• MATERIAL SUPPLIED

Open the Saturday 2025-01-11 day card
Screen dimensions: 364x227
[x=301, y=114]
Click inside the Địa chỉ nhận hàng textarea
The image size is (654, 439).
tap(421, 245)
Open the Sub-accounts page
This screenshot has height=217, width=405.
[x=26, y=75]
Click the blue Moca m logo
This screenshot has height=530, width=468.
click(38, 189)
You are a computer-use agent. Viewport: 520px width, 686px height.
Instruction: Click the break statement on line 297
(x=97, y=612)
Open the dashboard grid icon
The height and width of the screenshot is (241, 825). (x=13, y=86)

---

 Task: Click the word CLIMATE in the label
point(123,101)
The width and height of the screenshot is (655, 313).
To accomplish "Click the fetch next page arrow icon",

• INSTRUCTIONS TO FOLLOW
Using the entries above, return exactly the lines from the line with "The width and" to the line with "the fetch next", counting both of those lines.

• ANSWER SPACE
The width and height of the screenshot is (655, 313).
To accomplish "Click the fetch next page arrow icon",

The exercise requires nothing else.